> [EXERCISE OBJECTIVE]:
The word "computer" marks the lines to copy; find all of them in the entries below.

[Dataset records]
□ □ □ □
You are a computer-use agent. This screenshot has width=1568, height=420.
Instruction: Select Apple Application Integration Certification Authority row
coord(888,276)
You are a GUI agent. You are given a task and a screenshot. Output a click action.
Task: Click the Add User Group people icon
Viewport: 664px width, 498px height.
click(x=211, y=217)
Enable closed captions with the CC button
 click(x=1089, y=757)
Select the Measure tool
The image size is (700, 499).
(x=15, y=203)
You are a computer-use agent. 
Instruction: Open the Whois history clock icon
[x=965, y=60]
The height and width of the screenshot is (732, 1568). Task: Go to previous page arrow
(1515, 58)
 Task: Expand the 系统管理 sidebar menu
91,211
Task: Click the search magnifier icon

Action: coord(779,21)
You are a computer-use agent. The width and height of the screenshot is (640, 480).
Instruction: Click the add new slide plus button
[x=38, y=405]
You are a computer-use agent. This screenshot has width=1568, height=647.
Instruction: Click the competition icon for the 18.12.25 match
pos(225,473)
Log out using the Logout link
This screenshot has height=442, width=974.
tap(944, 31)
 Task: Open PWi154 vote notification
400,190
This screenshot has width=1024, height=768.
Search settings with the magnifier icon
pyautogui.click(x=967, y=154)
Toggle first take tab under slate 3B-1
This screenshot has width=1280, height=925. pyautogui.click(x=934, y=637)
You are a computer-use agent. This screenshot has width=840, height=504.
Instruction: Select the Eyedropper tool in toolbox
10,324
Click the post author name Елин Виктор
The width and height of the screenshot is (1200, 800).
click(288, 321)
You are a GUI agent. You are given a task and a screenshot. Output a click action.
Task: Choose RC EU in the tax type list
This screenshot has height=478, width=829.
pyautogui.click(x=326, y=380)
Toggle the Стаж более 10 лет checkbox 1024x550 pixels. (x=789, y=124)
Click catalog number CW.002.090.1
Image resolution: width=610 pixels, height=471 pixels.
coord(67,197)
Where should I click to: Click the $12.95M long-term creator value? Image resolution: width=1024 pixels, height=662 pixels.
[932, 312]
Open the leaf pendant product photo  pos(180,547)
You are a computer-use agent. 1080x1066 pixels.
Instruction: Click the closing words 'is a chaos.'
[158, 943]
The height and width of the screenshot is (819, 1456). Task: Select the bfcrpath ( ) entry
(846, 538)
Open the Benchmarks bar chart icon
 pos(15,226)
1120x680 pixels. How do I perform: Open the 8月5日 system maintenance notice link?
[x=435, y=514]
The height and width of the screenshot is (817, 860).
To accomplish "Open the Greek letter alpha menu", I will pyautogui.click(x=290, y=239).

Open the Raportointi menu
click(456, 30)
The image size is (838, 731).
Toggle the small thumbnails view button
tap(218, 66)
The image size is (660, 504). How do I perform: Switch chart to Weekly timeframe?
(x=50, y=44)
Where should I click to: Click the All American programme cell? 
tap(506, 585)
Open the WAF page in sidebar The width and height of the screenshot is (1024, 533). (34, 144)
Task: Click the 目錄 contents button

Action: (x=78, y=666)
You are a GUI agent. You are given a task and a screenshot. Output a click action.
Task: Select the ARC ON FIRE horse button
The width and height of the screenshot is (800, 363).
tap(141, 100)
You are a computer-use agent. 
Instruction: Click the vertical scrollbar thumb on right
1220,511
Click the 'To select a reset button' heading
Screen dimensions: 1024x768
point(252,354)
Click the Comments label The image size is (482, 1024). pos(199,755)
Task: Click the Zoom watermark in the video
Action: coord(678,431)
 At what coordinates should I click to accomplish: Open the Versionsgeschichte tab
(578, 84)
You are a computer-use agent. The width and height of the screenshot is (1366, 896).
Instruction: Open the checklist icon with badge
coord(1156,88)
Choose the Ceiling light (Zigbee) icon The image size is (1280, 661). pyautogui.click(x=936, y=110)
□ □ □ □
> [RESULT OF THIS TASK]:
You are a computer-use agent. This screenshot has width=1568, height=420.
You are a computer-use agent. 
You are a computer-use agent. The width and height of the screenshot is (640, 480).
You are a computer-use agent. This screenshot has width=1568, height=647.
You are a computer-use agent. This screenshot has width=840, height=504.
You are a computer-use agent. 1080x1066 pixels.
You are a computer-use agent. 
You are a computer-use agent. The width and height of the screenshot is (1366, 896).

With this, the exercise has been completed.